Further, a user may be able to manipulate and control the dynamic timeline view by rotating a scroll wheel on a mouse, keyboard, or other computer input device. For example, backward rotation of the scroll wheel may cause the focal group to shift to the first non-focal group on the left (e.g., backwards in time), and forward rotation of the scroll wheel may cause the focal group to shift to the first non-focal group on the right (e.g., ahead in time).
The displays of the dynamic timeline view shown in FIGS. 4, 6, 8a, 8b, 12a and 12b are exemplary graphical presentations. A limitless number of graphical presentations can be made. For example, any desired shape and relative size of the icons, header, and groups may be used. Further, a whole host of different graphical presentation may be used to make the focal group more prominent than the non-focal groups in the relative positioning of the focal group to non-focal groups. Moreover, the focal groups and non-focal groups may be graphically depicted by numerous different techniques.
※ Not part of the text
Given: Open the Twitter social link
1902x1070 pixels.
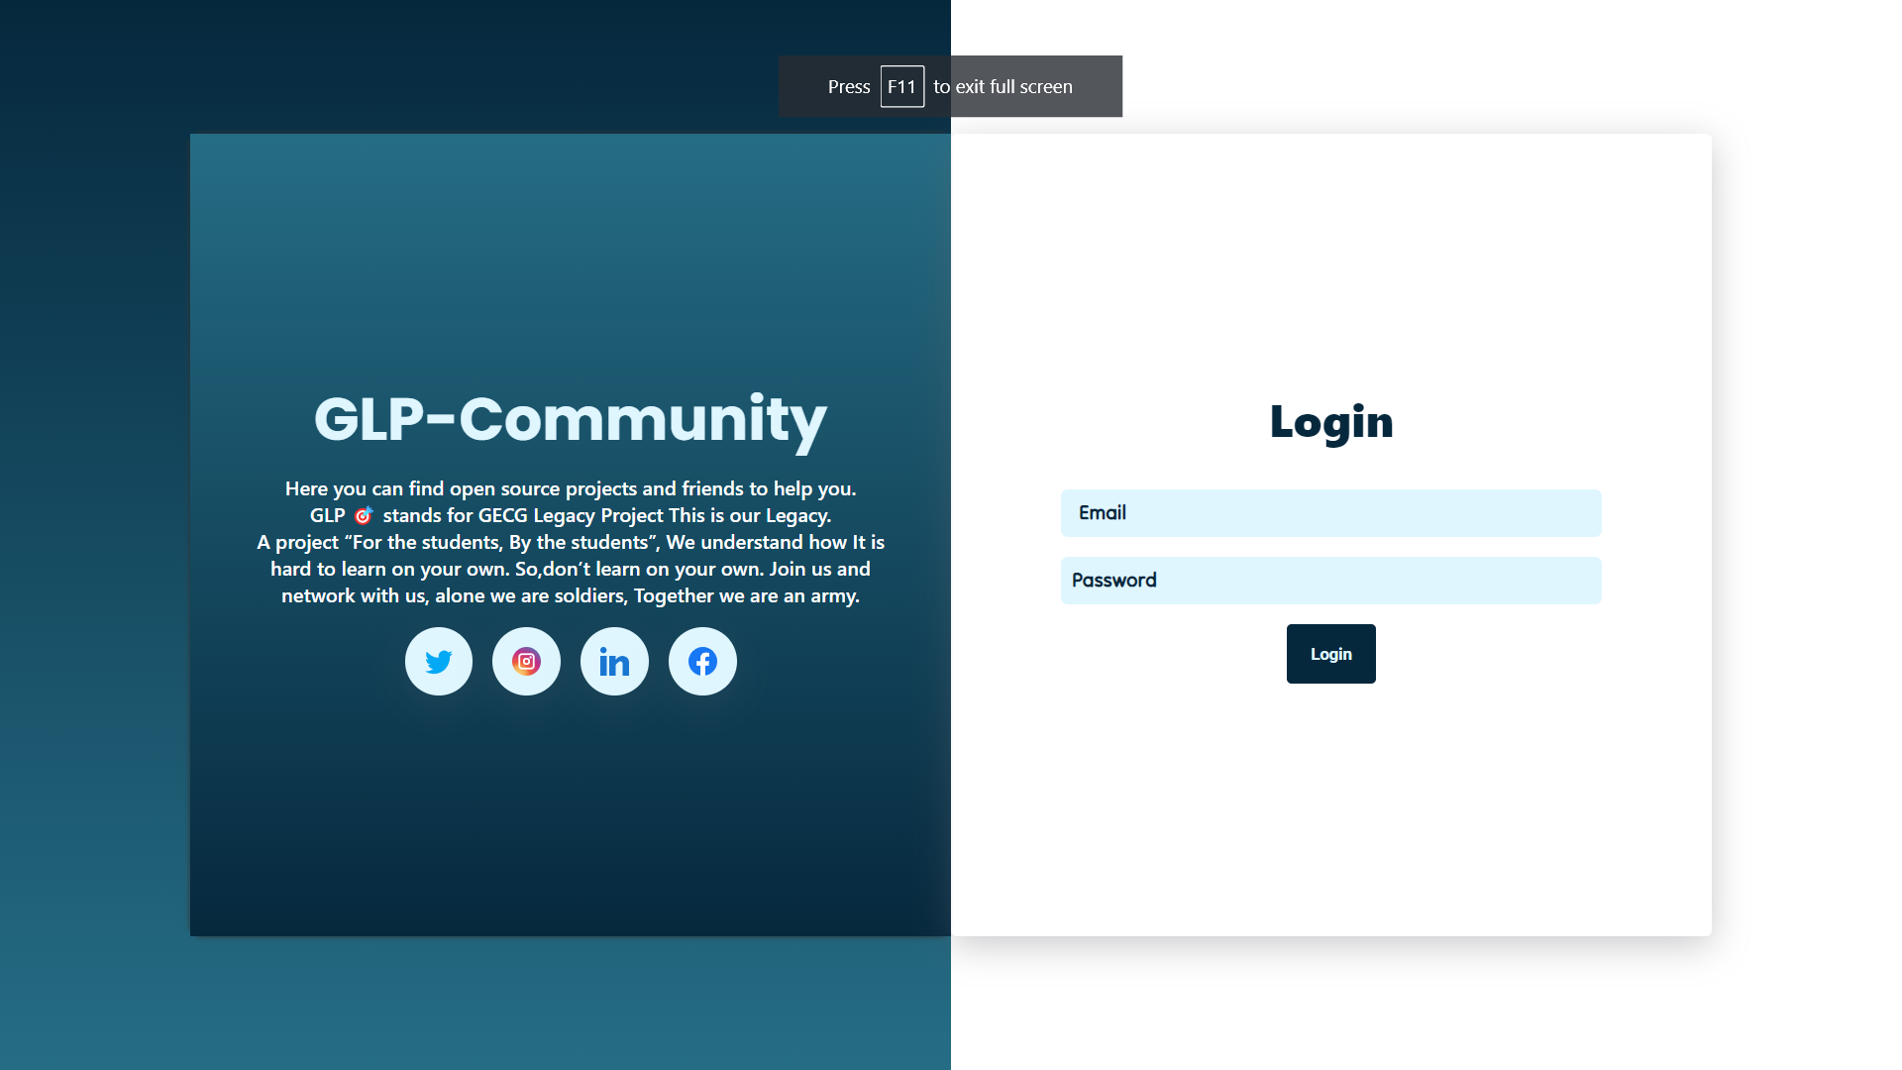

Other view may be available such that the dynamic timeline may be viewed from any perspective allowed in a physically modeled 3D or simulated 3D environment.
While the invention has been described with respect to specific examples including presently preferred modes of carrying out the invention, those skilled in the art will appreciate that there are numerous variations and permutations of the above described systems and techniques. Thus, the spirit and scope of the invention should be construed broadly as set forth in the appended claims.